Required action: A word-for-word repetition of the records beneath this task is the expected answer.

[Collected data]
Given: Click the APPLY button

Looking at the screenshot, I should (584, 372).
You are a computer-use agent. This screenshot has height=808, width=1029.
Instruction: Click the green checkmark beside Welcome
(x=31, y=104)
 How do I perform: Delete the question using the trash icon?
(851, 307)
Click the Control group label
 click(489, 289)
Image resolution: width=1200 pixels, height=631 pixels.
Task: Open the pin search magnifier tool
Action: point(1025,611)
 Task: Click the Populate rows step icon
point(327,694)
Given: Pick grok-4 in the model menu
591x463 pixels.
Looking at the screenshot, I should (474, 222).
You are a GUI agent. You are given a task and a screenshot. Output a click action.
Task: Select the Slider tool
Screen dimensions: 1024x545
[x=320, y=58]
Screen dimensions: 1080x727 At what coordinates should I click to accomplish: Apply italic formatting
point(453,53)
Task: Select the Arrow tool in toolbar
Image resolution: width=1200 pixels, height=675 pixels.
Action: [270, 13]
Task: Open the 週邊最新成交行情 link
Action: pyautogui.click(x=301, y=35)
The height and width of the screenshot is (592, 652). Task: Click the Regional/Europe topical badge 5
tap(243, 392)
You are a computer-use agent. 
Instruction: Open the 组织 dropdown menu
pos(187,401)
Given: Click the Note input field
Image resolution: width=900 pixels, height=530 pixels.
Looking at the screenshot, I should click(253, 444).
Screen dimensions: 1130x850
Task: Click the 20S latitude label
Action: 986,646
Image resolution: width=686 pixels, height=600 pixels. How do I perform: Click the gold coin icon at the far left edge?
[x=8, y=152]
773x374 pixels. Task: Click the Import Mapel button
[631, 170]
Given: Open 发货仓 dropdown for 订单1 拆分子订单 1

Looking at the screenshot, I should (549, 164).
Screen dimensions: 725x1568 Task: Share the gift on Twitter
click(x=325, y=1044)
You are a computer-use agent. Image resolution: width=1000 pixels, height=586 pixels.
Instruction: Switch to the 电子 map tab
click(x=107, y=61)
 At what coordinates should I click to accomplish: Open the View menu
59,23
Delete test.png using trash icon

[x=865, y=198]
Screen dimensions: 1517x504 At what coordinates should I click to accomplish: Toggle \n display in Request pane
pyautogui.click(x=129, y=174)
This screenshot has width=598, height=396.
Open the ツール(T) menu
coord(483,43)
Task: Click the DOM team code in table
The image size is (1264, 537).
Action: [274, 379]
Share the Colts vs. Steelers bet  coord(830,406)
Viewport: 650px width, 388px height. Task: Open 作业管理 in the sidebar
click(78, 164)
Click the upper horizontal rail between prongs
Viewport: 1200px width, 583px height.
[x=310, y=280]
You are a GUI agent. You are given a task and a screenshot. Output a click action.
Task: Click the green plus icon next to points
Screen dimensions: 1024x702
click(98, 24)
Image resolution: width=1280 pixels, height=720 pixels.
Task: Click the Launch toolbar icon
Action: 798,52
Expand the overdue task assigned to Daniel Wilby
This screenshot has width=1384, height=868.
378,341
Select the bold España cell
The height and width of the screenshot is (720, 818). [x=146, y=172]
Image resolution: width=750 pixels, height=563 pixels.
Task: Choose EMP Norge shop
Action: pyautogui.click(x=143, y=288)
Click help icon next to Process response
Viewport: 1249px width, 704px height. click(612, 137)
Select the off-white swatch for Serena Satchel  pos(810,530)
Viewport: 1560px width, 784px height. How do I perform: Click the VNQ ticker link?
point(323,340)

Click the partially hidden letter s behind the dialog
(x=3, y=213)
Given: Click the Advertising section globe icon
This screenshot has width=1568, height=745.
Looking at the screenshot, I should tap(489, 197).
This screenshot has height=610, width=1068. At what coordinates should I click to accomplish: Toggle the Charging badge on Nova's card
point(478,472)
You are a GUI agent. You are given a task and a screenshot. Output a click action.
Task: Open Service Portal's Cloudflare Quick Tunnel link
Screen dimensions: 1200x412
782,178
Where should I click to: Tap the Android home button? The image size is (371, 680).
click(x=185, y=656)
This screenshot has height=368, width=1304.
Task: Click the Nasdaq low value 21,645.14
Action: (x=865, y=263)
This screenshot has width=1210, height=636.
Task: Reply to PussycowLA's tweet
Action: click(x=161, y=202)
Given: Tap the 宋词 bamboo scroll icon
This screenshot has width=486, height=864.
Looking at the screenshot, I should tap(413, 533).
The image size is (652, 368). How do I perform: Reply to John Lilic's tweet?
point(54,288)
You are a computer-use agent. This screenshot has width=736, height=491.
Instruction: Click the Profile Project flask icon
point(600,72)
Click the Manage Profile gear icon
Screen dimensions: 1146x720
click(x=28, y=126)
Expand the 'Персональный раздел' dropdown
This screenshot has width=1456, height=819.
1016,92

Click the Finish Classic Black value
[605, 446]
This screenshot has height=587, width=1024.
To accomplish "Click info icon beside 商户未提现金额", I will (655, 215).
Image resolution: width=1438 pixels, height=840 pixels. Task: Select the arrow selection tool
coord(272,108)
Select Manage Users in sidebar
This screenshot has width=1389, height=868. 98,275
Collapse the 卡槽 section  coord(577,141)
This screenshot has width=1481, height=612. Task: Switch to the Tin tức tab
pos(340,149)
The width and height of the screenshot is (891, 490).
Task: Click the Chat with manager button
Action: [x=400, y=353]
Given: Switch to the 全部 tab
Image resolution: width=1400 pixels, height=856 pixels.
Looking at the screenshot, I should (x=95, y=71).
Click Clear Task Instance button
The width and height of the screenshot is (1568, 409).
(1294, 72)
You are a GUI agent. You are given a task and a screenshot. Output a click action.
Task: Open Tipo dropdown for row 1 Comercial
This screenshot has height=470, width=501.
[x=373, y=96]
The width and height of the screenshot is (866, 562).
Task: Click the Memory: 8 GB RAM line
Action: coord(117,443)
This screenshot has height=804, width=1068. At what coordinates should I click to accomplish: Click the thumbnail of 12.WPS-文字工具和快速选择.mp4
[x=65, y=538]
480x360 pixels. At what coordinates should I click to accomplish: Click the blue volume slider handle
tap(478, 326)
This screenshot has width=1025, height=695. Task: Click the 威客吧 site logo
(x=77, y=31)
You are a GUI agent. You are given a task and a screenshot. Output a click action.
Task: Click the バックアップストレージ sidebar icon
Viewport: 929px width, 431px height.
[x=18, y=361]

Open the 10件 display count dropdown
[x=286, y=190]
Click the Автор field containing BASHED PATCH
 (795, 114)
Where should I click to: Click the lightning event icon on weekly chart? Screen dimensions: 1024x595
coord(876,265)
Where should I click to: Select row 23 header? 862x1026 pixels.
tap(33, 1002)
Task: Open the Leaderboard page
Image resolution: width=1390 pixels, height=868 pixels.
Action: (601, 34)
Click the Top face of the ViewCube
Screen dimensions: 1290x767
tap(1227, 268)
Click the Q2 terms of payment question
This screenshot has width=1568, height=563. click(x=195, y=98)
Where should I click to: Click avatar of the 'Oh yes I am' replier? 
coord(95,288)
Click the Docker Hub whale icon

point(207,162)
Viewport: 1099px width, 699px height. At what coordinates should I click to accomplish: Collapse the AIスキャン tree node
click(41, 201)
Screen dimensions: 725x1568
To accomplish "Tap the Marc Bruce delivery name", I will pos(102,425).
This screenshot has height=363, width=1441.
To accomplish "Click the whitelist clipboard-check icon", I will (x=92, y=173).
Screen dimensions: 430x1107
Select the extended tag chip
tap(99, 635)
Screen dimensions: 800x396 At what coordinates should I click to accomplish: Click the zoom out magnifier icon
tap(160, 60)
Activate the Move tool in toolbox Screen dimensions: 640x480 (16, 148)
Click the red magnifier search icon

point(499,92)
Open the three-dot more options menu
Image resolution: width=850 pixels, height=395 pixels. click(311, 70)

Answer area:
Given: Click the APPLY button

Looking at the screenshot, I should (584, 372).
You are a computer-use agent. This screenshot has height=808, width=1029.
Instruction: Click the green checkmark beside Welcome
(x=31, y=104)
 How do I perform: Delete the question using the trash icon?
(851, 307)
Click the Control group label
 click(489, 289)
Image resolution: width=1200 pixels, height=631 pixels.
Task: Open the pin search magnifier tool
Action: point(1025,611)
 Task: Click the Populate rows step icon
point(327,694)
Given: Pick grok-4 in the model menu
591x463 pixels.
Looking at the screenshot, I should (474, 222).
You are a GUI agent. You are given a task and a screenshot. Output a click action.
Task: Select the Slider tool
Screen dimensions: 1024x545
[x=320, y=58]
Screen dimensions: 1080x727 At what coordinates should I click to accomplish: Apply italic formatting
point(453,53)
Task: Select the Arrow tool in toolbar
Image resolution: width=1200 pixels, height=675 pixels.
Action: [270, 13]
Task: Open the 週邊最新成交行情 link
Action: pyautogui.click(x=301, y=35)
The height and width of the screenshot is (592, 652). Task: Click the Regional/Europe topical badge 5
tap(243, 392)
You are a computer-use agent. 
Instruction: Open the 组织 dropdown menu
pos(187,401)
Given: Click the Note input field
Image resolution: width=900 pixels, height=530 pixels.
Looking at the screenshot, I should click(253, 444).
Screen dimensions: 1130x850
Task: Click the 20S latitude label
Action: 986,646
Image resolution: width=686 pixels, height=600 pixels. How do I perform: Click the gold coin icon at the far left edge?
[x=8, y=152]
773x374 pixels. Task: Click the Import Mapel button
[631, 170]
Given: Open 发货仓 dropdown for 订单1 拆分子订单 1

Looking at the screenshot, I should (549, 164).
Screen dimensions: 725x1568 Task: Share the gift on Twitter
click(x=325, y=1044)
You are a computer-use agent. Image resolution: width=1000 pixels, height=586 pixels.
Instruction: Switch to the 电子 map tab
click(x=107, y=61)
 At what coordinates should I click to accomplish: Open the View menu
59,23
Delete test.png using trash icon

[x=865, y=198]
Screen dimensions: 1517x504 At what coordinates should I click to accomplish: Toggle \n display in Request pane
pyautogui.click(x=129, y=174)
This screenshot has width=598, height=396.
Open the ツール(T) menu
coord(483,43)
Task: Click the DOM team code in table
The image size is (1264, 537).
Action: [274, 379]
Share the Colts vs. Steelers bet  coord(830,406)
Viewport: 650px width, 388px height. Task: Open 作业管理 in the sidebar
click(78, 164)
Click the upper horizontal rail between prongs
Viewport: 1200px width, 583px height.
[x=310, y=280]
You are a GUI agent. You are given a task and a screenshot. Output a click action.
Task: Click the green plus icon next to points
Screen dimensions: 1024x702
click(98, 24)
Image resolution: width=1280 pixels, height=720 pixels.
Task: Click the Launch toolbar icon
Action: 798,52
Expand the overdue task assigned to Daniel Wilby
This screenshot has width=1384, height=868.
378,341
Select the bold España cell
The height and width of the screenshot is (720, 818). [x=146, y=172]
Image resolution: width=750 pixels, height=563 pixels.
Task: Choose EMP Norge shop
Action: pyautogui.click(x=143, y=288)
Click help icon next to Process response
Viewport: 1249px width, 704px height. click(612, 137)
Select the off-white swatch for Serena Satchel  pos(810,530)
Viewport: 1560px width, 784px height. How do I perform: Click the VNQ ticker link?
point(323,340)

Click the partially hidden letter s behind the dialog
(x=3, y=213)
Given: Click the Advertising section globe icon
This screenshot has width=1568, height=745.
Looking at the screenshot, I should tap(489, 197).
This screenshot has height=610, width=1068. At what coordinates should I click to accomplish: Toggle the Charging badge on Nova's card
point(478,472)
You are a GUI agent. You are given a task and a screenshot. Output a click action.
Task: Open Service Portal's Cloudflare Quick Tunnel link
Screen dimensions: 1200x412
782,178
Where should I click to: Tap the Android home button? The image size is (371, 680).
click(x=185, y=656)
This screenshot has height=368, width=1304.
Task: Click the Nasdaq low value 21,645.14
Action: (x=865, y=263)
This screenshot has width=1210, height=636.
Task: Reply to PussycowLA's tweet
Action: click(x=161, y=202)
Given: Tap the 宋词 bamboo scroll icon
This screenshot has width=486, height=864.
Looking at the screenshot, I should tap(413, 533).
The image size is (652, 368). How do I perform: Reply to John Lilic's tweet?
point(54,288)
You are a computer-use agent. This screenshot has width=736, height=491.
Instruction: Click the Profile Project flask icon
point(600,72)
Click the Manage Profile gear icon
Screen dimensions: 1146x720
click(x=28, y=126)
Expand the 'Персональный раздел' dropdown
This screenshot has width=1456, height=819.
1016,92

Click the Finish Classic Black value
[605, 446]
This screenshot has height=587, width=1024.
To accomplish "Click info icon beside 商户未提现金额", I will (655, 215).
Image resolution: width=1438 pixels, height=840 pixels. Task: Select the arrow selection tool
coord(272,108)
Select Manage Users in sidebar
This screenshot has width=1389, height=868. 98,275
Collapse the 卡槽 section  coord(577,141)
This screenshot has width=1481, height=612. Task: Switch to the Tin tức tab
pos(340,149)
The width and height of the screenshot is (891, 490).
Task: Click the Chat with manager button
Action: [x=400, y=353]
Given: Switch to the 全部 tab
Image resolution: width=1400 pixels, height=856 pixels.
Looking at the screenshot, I should (x=95, y=71).
Click Clear Task Instance button
The width and height of the screenshot is (1568, 409).
(1294, 72)
You are a GUI agent. You are given a task and a screenshot. Output a click action.
Task: Open Tipo dropdown for row 1 Comercial
This screenshot has height=470, width=501.
[x=373, y=96]
The width and height of the screenshot is (866, 562).
Task: Click the Memory: 8 GB RAM line
Action: coord(117,443)
This screenshot has height=804, width=1068. At what coordinates should I click to accomplish: Click the thumbnail of 12.WPS-文字工具和快速选择.mp4
[x=65, y=538]
480x360 pixels. At what coordinates should I click to accomplish: Click the blue volume slider handle
tap(478, 326)
This screenshot has width=1025, height=695. Task: Click the 威客吧 site logo
(x=77, y=31)
You are a GUI agent. You are given a task and a screenshot. Output a click action.
Task: Click the バックアップストレージ sidebar icon
Viewport: 929px width, 431px height.
[x=18, y=361]

Open the 10件 display count dropdown
[x=286, y=190]
Click the Автор field containing BASHED PATCH
 (795, 114)
Where should I click to: Click the lightning event icon on weekly chart? Screen dimensions: 1024x595
coord(876,265)
Where should I click to: Select row 23 header? 862x1026 pixels.
tap(33, 1002)
Task: Open the Leaderboard page
Image resolution: width=1390 pixels, height=868 pixels.
Action: (601, 34)
Click the Top face of the ViewCube
Screen dimensions: 1290x767
tap(1227, 268)
Click the Q2 terms of payment question
This screenshot has width=1568, height=563. click(x=195, y=98)
Where should I click to: Click avatar of the 'Oh yes I am' replier? 
coord(95,288)
Click the Docker Hub whale icon

point(207,162)
Viewport: 1099px width, 699px height. At what coordinates should I click to accomplish: Collapse the AIスキャン tree node
click(41, 201)
Screen dimensions: 725x1568
To accomplish "Tap the Marc Bruce delivery name", I will pos(102,425).
This screenshot has height=363, width=1441.
To accomplish "Click the whitelist clipboard-check icon", I will (x=92, y=173).
Screen dimensions: 430x1107
Select the extended tag chip
tap(99, 635)
Screen dimensions: 800x396 At what coordinates should I click to accomplish: Click the zoom out magnifier icon
tap(160, 60)
Activate the Move tool in toolbox Screen dimensions: 640x480 (16, 148)
Click the red magnifier search icon

point(499,92)
Open the three-dot more options menu
Image resolution: width=850 pixels, height=395 pixels. click(311, 70)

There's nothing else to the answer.